** BEGIN Data **

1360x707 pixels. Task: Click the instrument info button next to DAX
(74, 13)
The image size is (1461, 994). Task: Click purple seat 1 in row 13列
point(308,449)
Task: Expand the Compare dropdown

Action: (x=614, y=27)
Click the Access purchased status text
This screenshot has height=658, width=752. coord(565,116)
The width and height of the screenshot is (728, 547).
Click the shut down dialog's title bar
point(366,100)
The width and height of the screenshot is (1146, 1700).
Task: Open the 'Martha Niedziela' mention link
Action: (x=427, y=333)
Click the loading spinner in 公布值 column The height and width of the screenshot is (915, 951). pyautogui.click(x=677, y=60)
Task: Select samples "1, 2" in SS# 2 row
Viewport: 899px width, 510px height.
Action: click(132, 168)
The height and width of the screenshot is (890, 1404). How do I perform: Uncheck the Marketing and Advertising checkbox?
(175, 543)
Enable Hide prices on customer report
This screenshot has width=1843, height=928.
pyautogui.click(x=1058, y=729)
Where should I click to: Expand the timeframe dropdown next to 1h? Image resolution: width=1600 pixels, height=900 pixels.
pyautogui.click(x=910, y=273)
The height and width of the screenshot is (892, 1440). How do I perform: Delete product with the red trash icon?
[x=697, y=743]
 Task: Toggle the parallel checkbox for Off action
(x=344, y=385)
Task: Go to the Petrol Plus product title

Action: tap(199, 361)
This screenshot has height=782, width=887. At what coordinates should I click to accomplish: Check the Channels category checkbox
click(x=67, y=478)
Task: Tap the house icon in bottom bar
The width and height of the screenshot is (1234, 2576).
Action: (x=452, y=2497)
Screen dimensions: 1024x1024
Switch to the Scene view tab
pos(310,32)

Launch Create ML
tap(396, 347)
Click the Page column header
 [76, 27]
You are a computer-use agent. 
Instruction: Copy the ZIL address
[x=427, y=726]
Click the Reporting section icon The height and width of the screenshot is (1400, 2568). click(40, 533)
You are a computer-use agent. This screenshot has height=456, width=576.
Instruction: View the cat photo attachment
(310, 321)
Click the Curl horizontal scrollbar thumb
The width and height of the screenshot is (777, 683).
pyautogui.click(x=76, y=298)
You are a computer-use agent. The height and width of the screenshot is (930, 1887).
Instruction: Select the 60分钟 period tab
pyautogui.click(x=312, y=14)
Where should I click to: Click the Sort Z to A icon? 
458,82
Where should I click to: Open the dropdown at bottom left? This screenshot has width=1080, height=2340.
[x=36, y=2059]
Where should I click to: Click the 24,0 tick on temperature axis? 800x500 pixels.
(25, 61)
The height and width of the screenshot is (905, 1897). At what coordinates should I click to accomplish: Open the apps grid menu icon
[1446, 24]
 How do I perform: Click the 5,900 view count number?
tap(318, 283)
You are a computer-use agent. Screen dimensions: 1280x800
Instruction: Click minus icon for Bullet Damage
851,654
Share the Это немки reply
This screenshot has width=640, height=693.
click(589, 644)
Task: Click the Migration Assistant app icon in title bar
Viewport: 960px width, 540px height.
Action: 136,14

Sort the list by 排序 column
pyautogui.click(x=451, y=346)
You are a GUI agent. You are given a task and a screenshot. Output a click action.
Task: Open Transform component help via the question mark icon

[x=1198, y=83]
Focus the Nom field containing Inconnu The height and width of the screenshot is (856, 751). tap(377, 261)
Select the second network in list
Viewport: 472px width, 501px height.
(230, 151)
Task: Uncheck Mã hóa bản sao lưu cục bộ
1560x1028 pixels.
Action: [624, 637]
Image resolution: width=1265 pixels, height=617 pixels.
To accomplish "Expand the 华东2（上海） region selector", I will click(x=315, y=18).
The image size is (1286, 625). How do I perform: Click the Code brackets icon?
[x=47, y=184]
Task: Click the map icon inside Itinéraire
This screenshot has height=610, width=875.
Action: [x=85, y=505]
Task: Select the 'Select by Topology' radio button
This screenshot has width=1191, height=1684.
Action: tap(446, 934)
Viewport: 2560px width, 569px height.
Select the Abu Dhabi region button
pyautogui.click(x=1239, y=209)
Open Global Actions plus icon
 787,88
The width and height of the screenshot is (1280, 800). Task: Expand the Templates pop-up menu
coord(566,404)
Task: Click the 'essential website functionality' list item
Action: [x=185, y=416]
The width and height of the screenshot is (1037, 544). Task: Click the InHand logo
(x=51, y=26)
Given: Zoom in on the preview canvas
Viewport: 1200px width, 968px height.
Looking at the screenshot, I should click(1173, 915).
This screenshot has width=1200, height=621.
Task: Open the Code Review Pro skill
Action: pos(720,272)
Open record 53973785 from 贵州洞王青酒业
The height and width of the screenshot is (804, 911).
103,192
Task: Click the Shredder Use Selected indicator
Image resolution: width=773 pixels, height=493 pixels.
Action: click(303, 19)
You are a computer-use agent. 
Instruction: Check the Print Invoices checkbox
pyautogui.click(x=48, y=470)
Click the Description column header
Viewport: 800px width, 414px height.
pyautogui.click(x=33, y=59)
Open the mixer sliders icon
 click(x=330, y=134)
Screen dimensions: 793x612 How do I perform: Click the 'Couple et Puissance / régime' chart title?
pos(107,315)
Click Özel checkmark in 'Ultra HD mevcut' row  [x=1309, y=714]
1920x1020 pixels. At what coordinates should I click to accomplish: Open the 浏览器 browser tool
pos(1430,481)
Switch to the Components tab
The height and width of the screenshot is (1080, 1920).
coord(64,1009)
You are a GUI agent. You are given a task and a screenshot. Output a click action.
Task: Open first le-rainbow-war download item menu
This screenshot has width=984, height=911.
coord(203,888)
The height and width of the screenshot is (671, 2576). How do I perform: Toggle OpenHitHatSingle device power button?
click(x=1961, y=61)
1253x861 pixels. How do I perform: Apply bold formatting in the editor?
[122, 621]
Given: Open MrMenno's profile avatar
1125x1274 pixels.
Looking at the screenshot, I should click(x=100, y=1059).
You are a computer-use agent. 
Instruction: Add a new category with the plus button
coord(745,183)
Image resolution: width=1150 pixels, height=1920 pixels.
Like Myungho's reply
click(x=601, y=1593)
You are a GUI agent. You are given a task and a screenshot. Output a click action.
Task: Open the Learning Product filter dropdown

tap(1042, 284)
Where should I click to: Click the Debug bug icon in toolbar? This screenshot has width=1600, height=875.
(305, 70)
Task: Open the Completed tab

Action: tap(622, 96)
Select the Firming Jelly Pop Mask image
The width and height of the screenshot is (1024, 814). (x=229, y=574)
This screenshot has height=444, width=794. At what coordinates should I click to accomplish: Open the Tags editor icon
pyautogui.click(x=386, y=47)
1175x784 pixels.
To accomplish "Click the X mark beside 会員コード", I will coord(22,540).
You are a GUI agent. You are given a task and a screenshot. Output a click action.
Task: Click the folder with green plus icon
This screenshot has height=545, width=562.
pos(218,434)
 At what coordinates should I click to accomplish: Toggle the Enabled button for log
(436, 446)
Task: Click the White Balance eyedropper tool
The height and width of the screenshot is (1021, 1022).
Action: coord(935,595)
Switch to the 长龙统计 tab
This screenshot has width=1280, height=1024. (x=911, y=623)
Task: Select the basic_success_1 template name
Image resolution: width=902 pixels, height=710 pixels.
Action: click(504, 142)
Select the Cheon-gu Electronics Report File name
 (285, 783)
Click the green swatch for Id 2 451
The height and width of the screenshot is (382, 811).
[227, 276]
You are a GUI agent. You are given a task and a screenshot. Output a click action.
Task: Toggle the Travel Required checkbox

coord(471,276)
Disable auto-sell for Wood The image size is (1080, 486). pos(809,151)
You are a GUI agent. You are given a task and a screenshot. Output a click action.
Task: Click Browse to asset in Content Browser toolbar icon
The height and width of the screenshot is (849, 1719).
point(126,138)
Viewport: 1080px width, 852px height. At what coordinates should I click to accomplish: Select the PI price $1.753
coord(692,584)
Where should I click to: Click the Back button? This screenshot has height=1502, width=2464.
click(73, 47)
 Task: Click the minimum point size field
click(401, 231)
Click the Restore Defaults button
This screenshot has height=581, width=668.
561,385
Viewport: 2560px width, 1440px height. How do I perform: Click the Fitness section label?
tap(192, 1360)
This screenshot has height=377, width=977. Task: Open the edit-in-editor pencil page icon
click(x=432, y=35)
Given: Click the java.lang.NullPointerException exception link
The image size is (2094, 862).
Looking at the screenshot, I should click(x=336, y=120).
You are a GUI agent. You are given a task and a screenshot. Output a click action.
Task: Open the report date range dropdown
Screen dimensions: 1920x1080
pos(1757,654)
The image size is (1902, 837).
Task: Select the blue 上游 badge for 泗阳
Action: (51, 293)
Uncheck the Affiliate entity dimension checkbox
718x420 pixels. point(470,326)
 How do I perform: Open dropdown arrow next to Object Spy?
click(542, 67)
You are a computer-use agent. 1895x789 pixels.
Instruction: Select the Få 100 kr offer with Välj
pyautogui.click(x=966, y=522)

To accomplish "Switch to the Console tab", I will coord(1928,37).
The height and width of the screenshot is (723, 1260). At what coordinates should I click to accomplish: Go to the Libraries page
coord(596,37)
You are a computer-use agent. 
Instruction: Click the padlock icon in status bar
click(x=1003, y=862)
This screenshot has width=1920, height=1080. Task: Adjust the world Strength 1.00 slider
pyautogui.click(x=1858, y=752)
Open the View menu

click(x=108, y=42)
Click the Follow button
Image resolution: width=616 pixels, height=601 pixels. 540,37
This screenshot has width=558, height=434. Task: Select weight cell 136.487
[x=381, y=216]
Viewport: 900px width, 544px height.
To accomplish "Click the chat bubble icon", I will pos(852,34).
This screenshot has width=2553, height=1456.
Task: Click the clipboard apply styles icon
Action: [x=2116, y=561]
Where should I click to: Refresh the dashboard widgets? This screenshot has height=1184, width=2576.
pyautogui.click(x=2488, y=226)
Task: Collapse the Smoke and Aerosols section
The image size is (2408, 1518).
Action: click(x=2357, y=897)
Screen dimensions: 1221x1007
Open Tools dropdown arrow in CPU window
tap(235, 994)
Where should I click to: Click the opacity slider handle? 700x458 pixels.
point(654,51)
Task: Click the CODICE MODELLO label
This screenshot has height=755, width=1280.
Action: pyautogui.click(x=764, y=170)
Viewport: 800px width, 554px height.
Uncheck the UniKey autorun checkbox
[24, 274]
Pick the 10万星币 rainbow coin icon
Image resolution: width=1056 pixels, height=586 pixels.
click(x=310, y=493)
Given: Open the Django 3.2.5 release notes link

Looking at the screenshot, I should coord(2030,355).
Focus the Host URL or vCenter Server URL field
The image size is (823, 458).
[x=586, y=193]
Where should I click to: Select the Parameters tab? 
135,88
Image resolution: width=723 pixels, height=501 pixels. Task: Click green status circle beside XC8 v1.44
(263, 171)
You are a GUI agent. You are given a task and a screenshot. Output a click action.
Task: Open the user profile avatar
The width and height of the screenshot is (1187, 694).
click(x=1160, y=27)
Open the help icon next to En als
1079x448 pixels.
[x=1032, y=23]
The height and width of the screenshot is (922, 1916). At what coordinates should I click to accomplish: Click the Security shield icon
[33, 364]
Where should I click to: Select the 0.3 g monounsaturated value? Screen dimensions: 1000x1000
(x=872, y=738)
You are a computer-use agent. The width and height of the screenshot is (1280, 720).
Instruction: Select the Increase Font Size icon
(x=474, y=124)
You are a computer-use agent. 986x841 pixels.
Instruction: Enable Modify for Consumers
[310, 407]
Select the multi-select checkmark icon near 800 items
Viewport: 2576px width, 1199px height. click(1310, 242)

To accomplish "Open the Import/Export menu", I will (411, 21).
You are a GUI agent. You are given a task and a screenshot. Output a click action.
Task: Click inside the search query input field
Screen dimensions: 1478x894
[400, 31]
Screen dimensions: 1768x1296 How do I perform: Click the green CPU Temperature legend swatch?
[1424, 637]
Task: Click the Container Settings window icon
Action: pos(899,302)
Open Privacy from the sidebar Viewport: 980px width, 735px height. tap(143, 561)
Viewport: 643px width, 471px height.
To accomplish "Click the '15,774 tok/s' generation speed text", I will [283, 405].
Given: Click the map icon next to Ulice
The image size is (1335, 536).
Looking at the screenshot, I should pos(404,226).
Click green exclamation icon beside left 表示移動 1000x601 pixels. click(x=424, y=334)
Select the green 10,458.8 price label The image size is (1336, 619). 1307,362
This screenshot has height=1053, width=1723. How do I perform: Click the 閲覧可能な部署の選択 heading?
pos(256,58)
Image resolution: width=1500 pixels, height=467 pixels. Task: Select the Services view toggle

** END Data **

§ Task instructions
Copy out, unchanged, the part of the items above that opens with the line containing "Viewport: 643px width, 471px height." and runs through the last line of the items.

§ Result
Viewport: 643px width, 471px height.
To accomplish "Click the '15,774 tok/s' generation speed text", I will [283, 405].
Given: Click the map icon next to Ulice
The image size is (1335, 536).
Looking at the screenshot, I should pos(404,226).
Click green exclamation icon beside left 表示移動 1000x601 pixels. click(x=424, y=334)
Select the green 10,458.8 price label The image size is (1336, 619). 1307,362
This screenshot has height=1053, width=1723. How do I perform: Click the 閲覧可能な部署の選択 heading?
pos(256,58)
Image resolution: width=1500 pixels, height=467 pixels. Task: Select the Services view toggle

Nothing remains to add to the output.